Requirements –
Identify each line of the items below that contains the string "coordinates", and copy every such line in full.

• • • •

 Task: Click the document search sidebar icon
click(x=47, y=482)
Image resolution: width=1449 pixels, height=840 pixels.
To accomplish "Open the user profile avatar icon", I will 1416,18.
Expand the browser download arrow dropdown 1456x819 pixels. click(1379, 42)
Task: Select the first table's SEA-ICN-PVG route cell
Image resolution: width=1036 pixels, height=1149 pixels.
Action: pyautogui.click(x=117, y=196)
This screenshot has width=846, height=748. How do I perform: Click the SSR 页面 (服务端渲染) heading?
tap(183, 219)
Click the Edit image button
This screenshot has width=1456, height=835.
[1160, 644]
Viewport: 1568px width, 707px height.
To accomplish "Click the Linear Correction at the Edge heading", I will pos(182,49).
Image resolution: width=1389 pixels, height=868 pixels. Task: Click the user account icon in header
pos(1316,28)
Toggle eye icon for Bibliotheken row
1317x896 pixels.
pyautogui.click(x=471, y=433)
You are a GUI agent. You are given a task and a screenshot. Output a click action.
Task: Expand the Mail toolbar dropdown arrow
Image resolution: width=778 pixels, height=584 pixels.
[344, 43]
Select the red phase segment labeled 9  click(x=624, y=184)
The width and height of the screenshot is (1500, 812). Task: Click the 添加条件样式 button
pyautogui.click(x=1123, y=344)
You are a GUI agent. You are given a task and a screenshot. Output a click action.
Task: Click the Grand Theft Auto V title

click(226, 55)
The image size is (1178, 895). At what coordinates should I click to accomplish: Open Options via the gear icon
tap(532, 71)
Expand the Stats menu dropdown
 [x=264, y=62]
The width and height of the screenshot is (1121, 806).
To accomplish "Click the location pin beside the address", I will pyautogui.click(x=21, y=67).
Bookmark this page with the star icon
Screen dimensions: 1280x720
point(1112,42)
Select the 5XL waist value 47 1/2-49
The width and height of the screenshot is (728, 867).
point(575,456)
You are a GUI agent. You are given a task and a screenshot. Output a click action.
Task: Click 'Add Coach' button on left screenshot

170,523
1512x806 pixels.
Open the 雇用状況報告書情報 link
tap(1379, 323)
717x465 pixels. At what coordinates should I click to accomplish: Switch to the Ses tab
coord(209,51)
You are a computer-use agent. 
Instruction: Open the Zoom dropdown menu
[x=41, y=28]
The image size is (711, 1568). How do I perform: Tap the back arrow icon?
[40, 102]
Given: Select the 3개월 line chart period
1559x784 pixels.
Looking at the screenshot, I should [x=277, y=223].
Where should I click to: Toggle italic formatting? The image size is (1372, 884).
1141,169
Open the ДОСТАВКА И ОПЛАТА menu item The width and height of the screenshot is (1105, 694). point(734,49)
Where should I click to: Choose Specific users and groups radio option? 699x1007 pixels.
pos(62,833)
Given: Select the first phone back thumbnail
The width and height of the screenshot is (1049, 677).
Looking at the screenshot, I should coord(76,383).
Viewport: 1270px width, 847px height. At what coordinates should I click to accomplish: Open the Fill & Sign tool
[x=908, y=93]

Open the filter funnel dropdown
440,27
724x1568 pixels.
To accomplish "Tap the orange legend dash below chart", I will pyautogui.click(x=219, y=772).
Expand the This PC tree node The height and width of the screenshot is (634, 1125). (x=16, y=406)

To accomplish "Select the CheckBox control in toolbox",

• • • •

Reply –
The image size is (1178, 895). At what coordinates should I click to accomplish: Open Options via the gear icon
717x465 pixels. At what coordinates should I click to accomplish: Switch to the Ses tab
Viewport: 1270px width, 847px height. At what coordinates should I click to accomplish: Open the Fill & Sign tool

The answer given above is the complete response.